Several recent studies have explored personal cooling options whilst wearing PPE and although our findings are similar to these, this study is novel in that it evaluated a mixed-method cooling approach (using both internal and external, and pre and per-cooling) and the effect of external cooling was prolonged by replacing ice-packs. The study by De Korte et al. explored 21°C phase change vests under PPE and significantly improved thermal comfort and sensation, although it had no impact on thermal strain (49). However, the transferability of this vest for cooling in the tropics is questionable due to differences in ambient conditions and potential resource limitation. Another study of PPE used for Ebola treatment, based in a heat-chamber, found a reduction in heat strain with several different types of cooling vest (40). Although this study was performed in similar ambient conditions, the PPE requirements for Ebola are different to COVID and the exposure was only for 1 h and so not directly transferrable to current practice in treating COVID.

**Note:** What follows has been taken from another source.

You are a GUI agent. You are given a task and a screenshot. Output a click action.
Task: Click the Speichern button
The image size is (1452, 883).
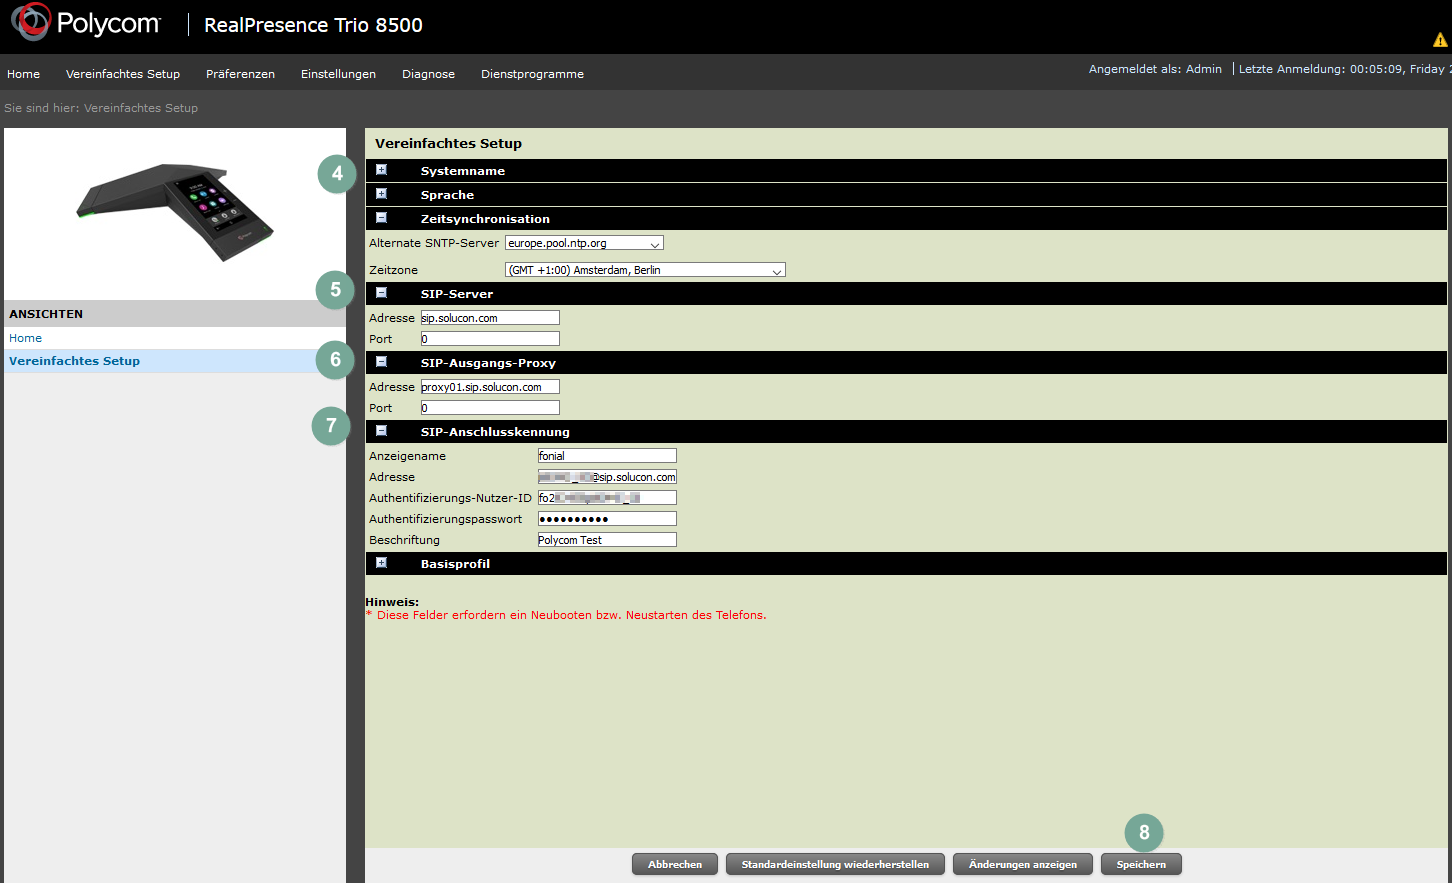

Focusing on the physiological changes in the study, we did not see the rise in temperatures described in two other studies of PPE use in West Africa (50, 51). These studies were performed during the Ebola outbreak and found HCW in PPE had an average core temperature rise to 38°C and in 4/25 individuals exceeded 38.5°C after 1 h in PPE (50). This may in part be due to the characteristics of the PPE requirements for Ebola vs. COVID, since external conditions were similar, but may in part be due to heat acclimation. Our study's participants were West African nationals, who had been residing in the region for at least 6 months prior to the study and therefore had likely acclimated (a series of phenotypic changes resulting in physiological alterations that act to protect against heat stress) and the other studies participants were French and American nationals. Notably, mean resting tympanic temperature was lower in the participants of the present study.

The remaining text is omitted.